#### AIM OF THE EXERCISE
On how many lines of the records below does the string "computer" appear? Reply with only the number.

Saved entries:
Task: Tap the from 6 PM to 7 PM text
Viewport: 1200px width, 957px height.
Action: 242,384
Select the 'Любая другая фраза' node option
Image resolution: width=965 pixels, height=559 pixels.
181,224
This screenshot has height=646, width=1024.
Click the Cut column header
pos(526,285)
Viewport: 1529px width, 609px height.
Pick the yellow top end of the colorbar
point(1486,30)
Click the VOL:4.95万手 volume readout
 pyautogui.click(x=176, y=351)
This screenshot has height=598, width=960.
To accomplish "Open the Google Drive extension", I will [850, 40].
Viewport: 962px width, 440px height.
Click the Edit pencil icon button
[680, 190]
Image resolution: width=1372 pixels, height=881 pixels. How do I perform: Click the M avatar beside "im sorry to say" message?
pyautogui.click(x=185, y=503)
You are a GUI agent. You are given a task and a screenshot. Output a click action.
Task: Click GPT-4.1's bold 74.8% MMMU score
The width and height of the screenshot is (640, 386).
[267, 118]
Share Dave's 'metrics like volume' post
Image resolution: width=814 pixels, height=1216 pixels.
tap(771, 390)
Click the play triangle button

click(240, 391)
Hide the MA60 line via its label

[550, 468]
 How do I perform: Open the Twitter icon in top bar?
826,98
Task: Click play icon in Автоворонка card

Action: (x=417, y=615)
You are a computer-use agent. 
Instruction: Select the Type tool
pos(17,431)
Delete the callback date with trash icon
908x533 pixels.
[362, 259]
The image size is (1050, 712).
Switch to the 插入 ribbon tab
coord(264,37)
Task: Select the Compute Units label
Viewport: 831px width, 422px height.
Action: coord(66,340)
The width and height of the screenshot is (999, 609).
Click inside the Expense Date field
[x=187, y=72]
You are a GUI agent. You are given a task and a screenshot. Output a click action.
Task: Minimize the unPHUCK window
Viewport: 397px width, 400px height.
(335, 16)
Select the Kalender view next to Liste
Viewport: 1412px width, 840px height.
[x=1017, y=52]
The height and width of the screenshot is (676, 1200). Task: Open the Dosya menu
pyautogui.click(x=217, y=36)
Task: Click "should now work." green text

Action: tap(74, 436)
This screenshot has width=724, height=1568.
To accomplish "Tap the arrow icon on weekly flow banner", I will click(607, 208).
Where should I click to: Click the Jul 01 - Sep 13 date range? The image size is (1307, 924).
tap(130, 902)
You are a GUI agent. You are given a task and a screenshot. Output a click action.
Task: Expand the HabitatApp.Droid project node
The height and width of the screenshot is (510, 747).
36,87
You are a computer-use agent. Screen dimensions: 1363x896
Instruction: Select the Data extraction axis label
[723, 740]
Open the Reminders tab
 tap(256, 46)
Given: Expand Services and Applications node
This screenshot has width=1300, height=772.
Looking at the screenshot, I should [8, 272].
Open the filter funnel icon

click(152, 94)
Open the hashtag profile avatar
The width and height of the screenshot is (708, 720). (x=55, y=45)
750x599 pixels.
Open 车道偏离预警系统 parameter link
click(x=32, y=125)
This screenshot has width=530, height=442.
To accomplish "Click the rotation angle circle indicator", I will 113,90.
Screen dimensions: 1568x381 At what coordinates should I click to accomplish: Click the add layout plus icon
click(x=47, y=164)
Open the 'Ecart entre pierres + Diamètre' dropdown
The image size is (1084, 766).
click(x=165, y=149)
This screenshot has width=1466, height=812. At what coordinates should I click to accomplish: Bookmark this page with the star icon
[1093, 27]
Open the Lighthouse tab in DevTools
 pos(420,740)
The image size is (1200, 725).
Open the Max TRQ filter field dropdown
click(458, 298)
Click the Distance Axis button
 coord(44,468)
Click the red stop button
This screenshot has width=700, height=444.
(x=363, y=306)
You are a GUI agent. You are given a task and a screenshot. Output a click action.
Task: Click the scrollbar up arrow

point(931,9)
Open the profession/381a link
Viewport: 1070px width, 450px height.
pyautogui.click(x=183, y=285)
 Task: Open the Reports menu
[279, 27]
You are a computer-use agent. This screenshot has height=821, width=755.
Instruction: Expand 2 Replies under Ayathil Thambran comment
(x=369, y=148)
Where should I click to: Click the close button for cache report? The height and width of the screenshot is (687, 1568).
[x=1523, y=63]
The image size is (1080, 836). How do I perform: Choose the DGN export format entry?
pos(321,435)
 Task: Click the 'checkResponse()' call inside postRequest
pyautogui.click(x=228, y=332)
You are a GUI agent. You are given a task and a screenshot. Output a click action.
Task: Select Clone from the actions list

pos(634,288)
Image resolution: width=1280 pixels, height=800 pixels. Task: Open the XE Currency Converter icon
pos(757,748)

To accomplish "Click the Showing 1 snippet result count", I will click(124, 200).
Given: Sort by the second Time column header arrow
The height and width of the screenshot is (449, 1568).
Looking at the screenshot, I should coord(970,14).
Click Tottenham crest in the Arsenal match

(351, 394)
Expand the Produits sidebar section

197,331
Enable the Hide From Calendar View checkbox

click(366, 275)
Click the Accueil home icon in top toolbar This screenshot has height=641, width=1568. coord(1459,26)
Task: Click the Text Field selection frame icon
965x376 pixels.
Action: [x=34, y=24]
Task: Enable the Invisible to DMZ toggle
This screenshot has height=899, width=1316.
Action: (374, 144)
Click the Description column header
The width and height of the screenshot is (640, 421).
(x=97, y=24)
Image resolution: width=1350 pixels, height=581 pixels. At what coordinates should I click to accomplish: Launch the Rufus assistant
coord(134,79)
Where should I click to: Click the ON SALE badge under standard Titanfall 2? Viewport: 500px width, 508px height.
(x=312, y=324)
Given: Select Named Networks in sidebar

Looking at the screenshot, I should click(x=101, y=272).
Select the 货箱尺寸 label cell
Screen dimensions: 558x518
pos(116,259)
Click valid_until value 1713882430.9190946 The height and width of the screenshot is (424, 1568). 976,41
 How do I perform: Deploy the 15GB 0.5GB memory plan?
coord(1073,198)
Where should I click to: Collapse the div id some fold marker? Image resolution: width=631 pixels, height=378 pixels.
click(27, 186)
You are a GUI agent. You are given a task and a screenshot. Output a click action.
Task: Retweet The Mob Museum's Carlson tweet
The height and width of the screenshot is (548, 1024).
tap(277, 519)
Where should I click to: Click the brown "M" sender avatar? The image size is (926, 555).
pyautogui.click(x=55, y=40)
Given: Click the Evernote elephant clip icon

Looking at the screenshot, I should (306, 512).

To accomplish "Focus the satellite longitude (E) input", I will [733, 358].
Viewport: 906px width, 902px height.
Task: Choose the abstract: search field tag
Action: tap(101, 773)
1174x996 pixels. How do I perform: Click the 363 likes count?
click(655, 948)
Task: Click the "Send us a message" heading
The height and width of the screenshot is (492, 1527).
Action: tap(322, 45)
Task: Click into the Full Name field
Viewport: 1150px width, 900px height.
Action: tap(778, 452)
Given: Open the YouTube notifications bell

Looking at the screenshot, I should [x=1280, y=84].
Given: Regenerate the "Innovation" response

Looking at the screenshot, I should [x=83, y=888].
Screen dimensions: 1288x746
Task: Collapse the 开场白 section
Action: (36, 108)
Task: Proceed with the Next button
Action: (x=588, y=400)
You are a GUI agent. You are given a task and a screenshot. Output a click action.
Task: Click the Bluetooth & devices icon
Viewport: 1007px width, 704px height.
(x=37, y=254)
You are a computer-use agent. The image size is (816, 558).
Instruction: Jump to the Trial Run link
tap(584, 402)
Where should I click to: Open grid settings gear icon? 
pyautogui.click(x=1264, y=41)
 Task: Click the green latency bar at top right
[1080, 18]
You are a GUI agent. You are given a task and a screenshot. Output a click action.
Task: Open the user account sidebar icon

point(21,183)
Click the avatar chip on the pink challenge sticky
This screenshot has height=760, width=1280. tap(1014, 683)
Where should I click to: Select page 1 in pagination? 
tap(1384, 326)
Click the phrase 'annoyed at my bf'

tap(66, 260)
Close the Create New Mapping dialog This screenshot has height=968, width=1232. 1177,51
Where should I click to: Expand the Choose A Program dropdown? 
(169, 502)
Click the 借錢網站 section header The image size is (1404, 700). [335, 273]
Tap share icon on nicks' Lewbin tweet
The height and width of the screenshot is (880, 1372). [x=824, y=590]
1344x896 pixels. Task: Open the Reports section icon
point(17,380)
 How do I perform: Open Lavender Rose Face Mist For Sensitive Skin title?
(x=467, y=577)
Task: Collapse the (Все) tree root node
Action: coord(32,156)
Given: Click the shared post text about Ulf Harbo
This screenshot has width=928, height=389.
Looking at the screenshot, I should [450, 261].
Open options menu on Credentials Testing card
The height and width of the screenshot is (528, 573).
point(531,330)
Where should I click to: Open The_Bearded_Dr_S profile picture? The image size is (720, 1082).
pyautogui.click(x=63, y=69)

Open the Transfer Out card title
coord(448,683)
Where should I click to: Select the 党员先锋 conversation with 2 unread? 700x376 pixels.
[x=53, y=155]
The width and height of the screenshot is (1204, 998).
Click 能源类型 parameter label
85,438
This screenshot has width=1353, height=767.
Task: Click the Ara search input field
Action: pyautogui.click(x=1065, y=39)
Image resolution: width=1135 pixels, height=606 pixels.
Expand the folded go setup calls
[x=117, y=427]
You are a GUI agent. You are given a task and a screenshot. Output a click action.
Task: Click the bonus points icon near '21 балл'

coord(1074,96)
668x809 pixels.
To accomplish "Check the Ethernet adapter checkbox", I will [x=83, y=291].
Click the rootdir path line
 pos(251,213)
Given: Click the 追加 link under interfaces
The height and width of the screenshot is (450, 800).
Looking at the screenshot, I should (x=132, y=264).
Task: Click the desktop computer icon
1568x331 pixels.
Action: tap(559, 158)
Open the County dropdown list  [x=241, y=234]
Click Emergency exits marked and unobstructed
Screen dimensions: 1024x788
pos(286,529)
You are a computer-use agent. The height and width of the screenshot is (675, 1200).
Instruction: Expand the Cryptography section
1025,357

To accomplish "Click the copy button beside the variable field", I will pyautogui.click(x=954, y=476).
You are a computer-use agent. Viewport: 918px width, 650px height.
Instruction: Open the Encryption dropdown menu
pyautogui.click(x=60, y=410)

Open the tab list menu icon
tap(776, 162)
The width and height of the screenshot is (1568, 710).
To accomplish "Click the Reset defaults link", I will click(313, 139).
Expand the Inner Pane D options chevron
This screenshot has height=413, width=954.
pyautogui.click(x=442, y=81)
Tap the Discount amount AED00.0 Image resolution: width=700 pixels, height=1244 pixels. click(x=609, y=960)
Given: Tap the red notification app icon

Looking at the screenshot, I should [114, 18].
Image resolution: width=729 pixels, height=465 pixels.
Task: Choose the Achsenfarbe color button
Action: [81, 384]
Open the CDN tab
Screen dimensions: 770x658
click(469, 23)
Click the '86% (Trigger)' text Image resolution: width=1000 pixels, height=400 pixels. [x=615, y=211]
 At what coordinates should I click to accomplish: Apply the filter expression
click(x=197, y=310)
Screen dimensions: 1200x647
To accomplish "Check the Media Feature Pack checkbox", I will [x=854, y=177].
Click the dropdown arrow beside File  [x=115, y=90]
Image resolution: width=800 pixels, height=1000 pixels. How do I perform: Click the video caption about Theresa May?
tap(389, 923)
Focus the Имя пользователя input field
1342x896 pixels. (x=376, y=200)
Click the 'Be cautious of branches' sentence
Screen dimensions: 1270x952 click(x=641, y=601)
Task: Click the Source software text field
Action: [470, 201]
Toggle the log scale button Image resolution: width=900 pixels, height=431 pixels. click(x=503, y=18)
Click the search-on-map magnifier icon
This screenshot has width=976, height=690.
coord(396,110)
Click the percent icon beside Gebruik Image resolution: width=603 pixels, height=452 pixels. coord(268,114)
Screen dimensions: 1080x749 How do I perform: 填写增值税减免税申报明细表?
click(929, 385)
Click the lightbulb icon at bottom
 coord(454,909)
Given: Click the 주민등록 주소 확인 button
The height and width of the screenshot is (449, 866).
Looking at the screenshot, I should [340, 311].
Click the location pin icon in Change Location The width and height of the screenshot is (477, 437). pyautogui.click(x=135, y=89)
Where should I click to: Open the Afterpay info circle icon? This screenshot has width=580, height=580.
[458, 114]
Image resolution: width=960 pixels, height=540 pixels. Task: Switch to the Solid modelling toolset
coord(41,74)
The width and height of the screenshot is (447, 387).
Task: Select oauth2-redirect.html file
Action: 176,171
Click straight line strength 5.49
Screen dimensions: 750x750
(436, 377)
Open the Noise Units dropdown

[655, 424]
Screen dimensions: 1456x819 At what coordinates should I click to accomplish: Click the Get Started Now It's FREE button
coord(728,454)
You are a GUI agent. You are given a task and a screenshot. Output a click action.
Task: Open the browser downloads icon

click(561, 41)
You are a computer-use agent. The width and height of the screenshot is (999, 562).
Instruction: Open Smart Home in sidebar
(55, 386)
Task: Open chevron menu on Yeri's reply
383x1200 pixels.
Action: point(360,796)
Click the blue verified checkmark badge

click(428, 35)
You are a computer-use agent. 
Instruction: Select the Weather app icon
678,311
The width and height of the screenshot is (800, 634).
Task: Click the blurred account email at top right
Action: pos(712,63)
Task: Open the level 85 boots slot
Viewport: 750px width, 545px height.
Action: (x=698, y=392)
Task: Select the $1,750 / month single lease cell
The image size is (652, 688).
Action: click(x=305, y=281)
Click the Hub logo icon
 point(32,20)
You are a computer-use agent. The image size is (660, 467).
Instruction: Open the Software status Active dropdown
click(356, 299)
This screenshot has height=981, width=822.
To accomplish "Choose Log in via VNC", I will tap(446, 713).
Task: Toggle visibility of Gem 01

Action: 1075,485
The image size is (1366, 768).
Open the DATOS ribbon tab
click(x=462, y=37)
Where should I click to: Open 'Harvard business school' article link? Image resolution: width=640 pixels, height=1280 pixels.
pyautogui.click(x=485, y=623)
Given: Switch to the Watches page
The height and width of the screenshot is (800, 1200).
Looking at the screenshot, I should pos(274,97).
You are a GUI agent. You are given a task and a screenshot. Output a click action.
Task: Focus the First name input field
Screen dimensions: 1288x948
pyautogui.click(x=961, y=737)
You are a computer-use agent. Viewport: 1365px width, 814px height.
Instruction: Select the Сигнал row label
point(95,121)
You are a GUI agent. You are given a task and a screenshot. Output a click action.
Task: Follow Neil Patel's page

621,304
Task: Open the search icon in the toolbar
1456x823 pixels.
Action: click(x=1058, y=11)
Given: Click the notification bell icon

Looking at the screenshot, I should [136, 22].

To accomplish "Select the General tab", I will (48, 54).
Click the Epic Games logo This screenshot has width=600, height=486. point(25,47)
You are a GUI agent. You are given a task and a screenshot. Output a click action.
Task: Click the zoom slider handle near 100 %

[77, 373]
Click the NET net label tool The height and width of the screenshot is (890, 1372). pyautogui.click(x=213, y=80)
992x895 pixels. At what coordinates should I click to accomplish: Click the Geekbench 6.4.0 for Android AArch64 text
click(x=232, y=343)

#### SOLUTION
11